大内会長も金融財政政策を総合的に行って経済に影響を与えないようにして予定通り行うべきと榊原会長と同じ見解を示した。
原発再稼働については、「原発が止まって電力コストが高い水準では国民生活への影響や産業への影響が大きい。海外への工場移転、北海道からも企業移転が懸念される。早く修正しなければならない。経団連としては原発の再稼働プロセスの加速を引き続き訴えていきたい」と答えた。
大内会長は、各業界、道民共に節電努力もしている状況だが「原発は一定程度確保して経済を元に戻すことが大事。エネルギーの多様性は必要だが原発をなくしてやって行くことはできない」と述べ、北電の電気料金再引き上げについては、「値上げによる経済への影響は望ましくない。(北電は)値上げ幅を低くする努力が必要」としたうえで、「北電は原発が止まって1年間に2000億円の化石燃料調達費用が掛かっている。2000億円は経営効率化だけでは生み出せない。再値上げ申請は苦渋の選択。泊原発を一日も早く再稼働させ電力経営や資金調達を支障ないようにすることが必要だ」と強調していた。
TPP(環太平洋経済連携協定)について、榊原会長は日本全体の経済に不可欠な要件として、「早い時期、今年度中に大きな前進を期待する」と述べる一方、TPPが農業強化につながって欲しいとも話した。

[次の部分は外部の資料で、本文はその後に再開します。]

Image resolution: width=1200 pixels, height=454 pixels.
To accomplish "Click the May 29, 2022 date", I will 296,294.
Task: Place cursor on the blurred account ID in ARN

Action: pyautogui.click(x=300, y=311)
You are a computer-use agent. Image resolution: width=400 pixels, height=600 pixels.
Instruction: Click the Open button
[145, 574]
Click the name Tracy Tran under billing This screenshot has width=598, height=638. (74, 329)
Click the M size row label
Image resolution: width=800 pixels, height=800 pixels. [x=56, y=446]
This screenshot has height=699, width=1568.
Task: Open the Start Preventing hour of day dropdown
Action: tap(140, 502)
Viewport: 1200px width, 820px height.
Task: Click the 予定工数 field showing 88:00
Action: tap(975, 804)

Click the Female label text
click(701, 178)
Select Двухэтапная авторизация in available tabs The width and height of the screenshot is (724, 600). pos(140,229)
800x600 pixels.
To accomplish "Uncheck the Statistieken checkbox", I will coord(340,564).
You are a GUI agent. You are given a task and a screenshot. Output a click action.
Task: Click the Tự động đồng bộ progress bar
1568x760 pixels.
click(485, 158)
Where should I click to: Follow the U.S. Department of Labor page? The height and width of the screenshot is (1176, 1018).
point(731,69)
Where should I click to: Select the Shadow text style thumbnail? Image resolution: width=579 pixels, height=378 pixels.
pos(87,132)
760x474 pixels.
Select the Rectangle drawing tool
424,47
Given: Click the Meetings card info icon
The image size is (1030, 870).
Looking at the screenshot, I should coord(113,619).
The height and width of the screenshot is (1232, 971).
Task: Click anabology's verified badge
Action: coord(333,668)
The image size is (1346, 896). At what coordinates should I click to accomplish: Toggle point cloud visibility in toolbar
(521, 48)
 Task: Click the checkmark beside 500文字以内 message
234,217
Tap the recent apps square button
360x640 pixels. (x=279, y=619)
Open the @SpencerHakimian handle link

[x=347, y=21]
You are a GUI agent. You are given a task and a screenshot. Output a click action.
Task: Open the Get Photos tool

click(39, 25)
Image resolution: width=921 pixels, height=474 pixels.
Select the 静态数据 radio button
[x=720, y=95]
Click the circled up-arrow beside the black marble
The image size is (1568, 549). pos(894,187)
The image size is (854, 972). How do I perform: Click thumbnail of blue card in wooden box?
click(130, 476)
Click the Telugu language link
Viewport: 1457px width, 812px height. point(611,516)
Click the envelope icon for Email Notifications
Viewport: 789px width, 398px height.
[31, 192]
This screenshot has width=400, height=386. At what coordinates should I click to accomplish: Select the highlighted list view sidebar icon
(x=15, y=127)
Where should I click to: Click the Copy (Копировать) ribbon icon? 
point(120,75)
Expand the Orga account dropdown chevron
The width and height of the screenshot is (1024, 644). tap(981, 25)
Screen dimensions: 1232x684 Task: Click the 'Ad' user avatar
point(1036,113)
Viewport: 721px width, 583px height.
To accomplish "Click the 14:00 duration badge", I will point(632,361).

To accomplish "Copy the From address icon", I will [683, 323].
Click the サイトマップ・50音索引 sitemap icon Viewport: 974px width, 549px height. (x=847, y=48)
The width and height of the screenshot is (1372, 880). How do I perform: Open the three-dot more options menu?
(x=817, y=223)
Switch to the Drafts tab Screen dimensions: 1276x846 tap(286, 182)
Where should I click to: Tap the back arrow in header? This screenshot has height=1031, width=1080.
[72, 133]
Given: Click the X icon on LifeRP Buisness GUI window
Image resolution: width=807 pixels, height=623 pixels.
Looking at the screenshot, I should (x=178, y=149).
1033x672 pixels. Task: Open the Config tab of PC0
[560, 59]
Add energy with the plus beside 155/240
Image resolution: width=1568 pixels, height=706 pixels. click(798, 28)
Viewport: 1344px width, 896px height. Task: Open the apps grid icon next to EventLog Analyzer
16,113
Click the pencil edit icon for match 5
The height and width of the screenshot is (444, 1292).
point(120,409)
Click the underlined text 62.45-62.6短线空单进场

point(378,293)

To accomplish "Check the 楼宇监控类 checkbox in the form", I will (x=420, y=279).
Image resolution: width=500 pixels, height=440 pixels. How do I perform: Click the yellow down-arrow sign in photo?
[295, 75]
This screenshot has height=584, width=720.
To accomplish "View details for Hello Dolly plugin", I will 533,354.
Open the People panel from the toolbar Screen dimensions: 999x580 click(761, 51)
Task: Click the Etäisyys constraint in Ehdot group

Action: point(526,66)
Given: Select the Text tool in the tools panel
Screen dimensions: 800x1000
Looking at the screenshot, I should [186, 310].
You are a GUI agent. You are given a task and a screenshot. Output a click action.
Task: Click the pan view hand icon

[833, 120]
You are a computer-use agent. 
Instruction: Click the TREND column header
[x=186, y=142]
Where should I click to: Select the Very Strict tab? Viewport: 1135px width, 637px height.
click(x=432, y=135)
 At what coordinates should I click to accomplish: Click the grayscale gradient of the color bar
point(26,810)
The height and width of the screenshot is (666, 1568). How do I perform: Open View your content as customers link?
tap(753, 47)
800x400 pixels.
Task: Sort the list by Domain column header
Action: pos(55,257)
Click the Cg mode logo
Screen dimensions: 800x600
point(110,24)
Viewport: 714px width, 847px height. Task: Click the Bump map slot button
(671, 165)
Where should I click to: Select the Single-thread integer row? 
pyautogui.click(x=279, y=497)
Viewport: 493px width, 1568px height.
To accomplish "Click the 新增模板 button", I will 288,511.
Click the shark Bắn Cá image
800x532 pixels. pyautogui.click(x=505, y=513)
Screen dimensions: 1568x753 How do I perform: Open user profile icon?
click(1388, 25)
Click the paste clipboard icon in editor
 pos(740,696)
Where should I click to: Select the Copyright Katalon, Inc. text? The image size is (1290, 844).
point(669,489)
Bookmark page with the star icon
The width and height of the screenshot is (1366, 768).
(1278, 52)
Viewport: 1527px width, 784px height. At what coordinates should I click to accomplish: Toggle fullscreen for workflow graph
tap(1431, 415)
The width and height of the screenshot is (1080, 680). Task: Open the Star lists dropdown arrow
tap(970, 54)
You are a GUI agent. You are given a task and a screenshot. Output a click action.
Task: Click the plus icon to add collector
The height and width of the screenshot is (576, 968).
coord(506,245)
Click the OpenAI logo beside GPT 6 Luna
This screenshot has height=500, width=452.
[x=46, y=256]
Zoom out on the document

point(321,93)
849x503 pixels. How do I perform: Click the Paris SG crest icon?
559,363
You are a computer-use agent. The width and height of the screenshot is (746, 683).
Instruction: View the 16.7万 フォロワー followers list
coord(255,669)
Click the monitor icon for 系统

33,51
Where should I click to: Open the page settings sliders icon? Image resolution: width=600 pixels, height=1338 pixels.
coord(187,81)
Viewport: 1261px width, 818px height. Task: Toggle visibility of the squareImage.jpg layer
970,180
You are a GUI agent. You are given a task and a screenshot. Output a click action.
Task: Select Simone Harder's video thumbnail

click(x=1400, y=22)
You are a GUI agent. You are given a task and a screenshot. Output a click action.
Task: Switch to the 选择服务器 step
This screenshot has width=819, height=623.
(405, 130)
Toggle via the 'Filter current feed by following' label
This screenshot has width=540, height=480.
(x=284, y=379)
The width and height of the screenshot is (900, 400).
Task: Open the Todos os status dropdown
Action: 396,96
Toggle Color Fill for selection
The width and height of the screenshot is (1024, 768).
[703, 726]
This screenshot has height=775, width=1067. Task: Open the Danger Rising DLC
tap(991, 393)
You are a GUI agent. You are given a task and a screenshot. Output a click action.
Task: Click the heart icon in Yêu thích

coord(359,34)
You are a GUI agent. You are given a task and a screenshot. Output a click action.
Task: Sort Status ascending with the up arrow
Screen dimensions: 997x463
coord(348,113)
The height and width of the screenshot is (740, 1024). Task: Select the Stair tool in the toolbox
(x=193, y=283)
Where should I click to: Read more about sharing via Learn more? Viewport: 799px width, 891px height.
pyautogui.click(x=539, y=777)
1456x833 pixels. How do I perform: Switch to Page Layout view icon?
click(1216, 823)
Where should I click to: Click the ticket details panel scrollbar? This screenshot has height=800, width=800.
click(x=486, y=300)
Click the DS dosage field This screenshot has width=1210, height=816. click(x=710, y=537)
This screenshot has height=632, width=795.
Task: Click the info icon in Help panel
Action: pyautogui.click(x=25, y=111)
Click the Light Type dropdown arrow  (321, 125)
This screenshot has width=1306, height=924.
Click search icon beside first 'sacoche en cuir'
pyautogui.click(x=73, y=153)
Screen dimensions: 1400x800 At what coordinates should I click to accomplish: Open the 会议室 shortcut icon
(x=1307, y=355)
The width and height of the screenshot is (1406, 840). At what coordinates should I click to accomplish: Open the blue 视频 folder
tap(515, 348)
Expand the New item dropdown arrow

大内会長も貿易立国として貿易の窓を開けるのは必要な措置としたうえで、「TPPで北海道農業が大きな影響を受けると日本の農業全体が立ち行かなくなる。北海道農業を発展させるTPPでなければならない」と語った。
経団連の榊原会長と道経連の大内会長が揃って会見をするのは両会長就任後初めて。とりわけ榊原会長は北海道の経済界との初の顔合わせだったが、新たな提言や特段のリップサービスもなく北海道への注文や期待感の表明はなかった。また、大内会長も榊原会長と同じ意見を表明するだけで新味に欠けた。両新会長の気迫が伝わってこなかったのは残念だ。